How much I love(d) Sarah McLachlan… whilst listening a soul sucking mean social media music provider, this song came on: Drawn to the rhythm and afterward I fell in a rabbit hole. The second CD that I ever bought was ‘fumbling towards ecstasy’. I think I was 13 or 14 and I spent the next few months with it on repeat constantly. I really felt connected to the words/songs and thought that they meant one thing, and I suppose then it did. I listened to the entire album today. I found myself instantly reconnecting. It was like visiting an old friend, one that you held secrets with and wax nostalgic but realize how much you’ve both changed. You realize with age and hindsight your previous way of understanding things are no longer the reality. 

To you at least, everything has changed and you have a hard time remembering what made you love them before, because you didn’t even know then, the things that make you love them now. Ha. Perhaps this doesn’t make anymore sense in written form than it did outloud, but in my mind it was quite a profound thought to me.

★ ★ ★

_Check your understanding_
a - List every sentence in the Sarah McLachlan piece that begins with the word "I".
b - Answer these from the Sarah McLachlan piece:
(i) What was the second CD the writer ever bought?
(ii) About how old was the writer at that time?
(iii) What does the writer say hearing the album again was like?
c - Write out the part of the Sarah McLachlan piece between "To you at least, everything" and "thought to me.", inclusive.

★ ★ ★

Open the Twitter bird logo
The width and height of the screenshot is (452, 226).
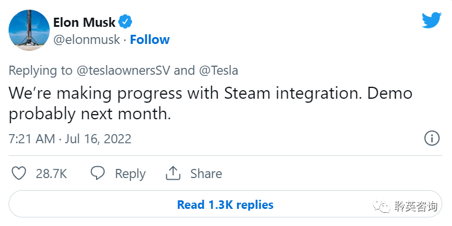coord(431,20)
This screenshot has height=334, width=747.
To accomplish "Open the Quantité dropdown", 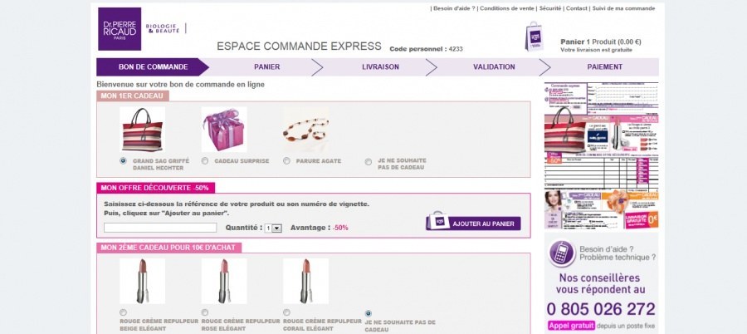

★ ★ ★

_Task-by-task solutions_
a -
- I think I was 13 or 14 and I spent the next few months with it on repeat constantly.
- I really felt connected to the words/songs and thought that they meant one thing, and I suppose then it did.
- I listened to the entire album today.
- I found myself instantly reconnecting.

b -
(i) 'fumbling towards ecstasy'
(ii) 13 or 14
(iii) Visiting an old friend

c -
To you at least, everything has changed and you have a hard time remembering what made you love them before, because you didn’t even know then, the things that make you love them now. Ha. Perhaps this doesn’t make anymore sense in written form than it did outloud, but in my mind it was quite a profound thought to me.